Réponse ministérielle

Dans un contexte marqué par une hausse des inscriptions au permis liée notamment à la poussée démographique du début des années 2000 et à l'abaissement de l'âge du permis à 17 ans le 1er janvier 2024, l'adéquation entre l'offre et la demande de places d'examen au permis de conduire fait l'objet d'une attention particulière du Gouvernement. Au regard de cette hausse des candidats, les postes budgétaires d'inspecteurs du permis de conduire et de la sécurité routière (IPCSR) ont augmenté de 15 ETP en 2023 et de 38 en 2024, répartis dans les départements les plus concernés par des délais d'attente importants de passage des examens du permis de conduire. Le département de l'Hérault s'est vu affecter un de ces 38 IPCSR supplémentaires en 2024, augmentant ainsi sa cible d'emplois d'une unité pour atteindre 22 ETP. Par ailleurs, certains IPCSR retraités qui le souhaitent peuvent continuer à réaliser des examens sous couvert d'une convention.

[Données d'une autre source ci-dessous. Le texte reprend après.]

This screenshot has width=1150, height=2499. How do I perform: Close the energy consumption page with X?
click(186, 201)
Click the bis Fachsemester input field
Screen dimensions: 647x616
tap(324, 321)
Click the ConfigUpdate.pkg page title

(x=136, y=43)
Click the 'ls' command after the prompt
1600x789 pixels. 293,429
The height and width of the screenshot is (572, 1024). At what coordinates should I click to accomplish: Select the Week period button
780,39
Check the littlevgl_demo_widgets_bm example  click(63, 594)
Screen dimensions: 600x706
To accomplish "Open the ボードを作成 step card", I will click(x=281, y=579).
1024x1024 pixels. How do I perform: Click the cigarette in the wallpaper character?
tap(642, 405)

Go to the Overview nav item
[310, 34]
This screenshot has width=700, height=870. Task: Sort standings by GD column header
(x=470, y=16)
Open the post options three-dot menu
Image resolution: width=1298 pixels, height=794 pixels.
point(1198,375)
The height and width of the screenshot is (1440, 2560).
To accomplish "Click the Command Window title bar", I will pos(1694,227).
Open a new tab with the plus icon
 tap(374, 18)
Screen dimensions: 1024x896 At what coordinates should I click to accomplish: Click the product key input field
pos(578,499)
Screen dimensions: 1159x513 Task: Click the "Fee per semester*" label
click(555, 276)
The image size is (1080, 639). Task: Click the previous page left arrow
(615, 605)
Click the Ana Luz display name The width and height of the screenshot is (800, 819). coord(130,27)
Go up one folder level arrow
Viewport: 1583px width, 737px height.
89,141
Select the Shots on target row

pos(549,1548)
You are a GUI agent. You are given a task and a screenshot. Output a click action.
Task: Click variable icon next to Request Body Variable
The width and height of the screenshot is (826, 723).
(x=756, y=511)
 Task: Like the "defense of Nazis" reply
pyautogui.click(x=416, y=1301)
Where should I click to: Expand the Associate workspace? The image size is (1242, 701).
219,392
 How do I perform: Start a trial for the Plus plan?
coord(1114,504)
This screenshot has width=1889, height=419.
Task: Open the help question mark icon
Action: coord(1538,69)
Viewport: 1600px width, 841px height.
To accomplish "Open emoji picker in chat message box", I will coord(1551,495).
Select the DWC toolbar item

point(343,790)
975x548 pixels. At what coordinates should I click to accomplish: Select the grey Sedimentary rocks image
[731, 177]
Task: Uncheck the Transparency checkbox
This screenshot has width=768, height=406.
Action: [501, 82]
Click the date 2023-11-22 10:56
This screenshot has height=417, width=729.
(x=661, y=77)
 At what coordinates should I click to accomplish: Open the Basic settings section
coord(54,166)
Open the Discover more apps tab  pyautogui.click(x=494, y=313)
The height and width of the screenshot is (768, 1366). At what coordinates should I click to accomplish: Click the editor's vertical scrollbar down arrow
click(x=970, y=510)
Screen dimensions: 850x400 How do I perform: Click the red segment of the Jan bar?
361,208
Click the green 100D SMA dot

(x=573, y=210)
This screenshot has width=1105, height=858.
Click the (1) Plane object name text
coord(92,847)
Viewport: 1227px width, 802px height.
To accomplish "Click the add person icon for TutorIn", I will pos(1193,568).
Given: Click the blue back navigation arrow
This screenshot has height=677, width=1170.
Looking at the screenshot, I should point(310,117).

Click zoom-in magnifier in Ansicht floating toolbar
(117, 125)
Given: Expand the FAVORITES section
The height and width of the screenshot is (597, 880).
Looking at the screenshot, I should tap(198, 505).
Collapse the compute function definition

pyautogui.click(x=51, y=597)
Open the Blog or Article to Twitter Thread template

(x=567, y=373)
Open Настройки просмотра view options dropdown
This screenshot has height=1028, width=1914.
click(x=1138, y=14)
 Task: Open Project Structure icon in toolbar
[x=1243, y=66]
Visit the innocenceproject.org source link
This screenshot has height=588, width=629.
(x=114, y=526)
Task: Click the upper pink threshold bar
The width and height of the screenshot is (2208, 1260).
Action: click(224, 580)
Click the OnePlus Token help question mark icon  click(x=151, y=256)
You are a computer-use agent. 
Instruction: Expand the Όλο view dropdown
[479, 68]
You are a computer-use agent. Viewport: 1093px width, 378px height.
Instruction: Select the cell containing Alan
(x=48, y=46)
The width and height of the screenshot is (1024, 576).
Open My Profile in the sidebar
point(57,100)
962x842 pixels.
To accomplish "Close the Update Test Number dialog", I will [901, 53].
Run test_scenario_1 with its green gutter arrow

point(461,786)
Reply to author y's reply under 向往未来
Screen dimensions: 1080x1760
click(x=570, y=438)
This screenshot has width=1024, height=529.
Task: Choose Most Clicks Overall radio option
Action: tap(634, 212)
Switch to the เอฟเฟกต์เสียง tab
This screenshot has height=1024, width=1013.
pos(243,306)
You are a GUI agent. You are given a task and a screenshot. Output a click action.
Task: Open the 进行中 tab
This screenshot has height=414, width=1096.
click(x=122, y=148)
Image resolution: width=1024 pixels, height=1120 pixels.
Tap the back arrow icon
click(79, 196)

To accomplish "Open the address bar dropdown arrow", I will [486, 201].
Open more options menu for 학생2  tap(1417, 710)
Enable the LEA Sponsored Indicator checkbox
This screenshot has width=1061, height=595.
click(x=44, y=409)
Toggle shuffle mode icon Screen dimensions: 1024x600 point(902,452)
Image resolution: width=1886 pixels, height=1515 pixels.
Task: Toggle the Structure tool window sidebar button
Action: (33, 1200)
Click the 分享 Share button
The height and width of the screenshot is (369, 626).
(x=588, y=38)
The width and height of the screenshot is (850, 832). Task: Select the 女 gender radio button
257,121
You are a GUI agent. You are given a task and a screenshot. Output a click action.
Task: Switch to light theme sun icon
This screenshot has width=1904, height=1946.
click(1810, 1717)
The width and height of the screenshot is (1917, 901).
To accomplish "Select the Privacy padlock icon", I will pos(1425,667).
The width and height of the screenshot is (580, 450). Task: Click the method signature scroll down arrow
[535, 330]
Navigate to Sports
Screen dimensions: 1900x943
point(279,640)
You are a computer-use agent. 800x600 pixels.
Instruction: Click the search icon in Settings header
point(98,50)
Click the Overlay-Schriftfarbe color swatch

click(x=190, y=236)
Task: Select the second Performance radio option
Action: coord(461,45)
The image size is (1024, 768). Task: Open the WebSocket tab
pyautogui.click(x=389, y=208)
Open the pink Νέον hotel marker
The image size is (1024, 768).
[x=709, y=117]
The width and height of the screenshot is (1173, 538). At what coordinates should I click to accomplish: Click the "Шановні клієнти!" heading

C'est le cas dans l'Hérault où une IPCSR retraitée continue à réaliser des examens. Les principaux indicateurs liés au permis de conduire sont plus favorables dans l'Hérault qu'au niveau national : le délai médian annualisé, délai de passage entre la première et la deuxième épreuve pratique du permis de conduire, s'élève actuellement à 74 jours contre 77 jours au niveau national. Le seuil formateur, à savoir le nombre d‘élèves qu'un formateur peut faire passer chaque mois, est quant à lui supérieur d'un point au seuil national, ce qui indique une bonne situation au regard des effectifs. Le Gouvernement demeure pleinement mobilisé pour améliorer l'accès à l'examen du permis de conduire et réduire les délais d'attente, en tenant compte des spécificités territoriales.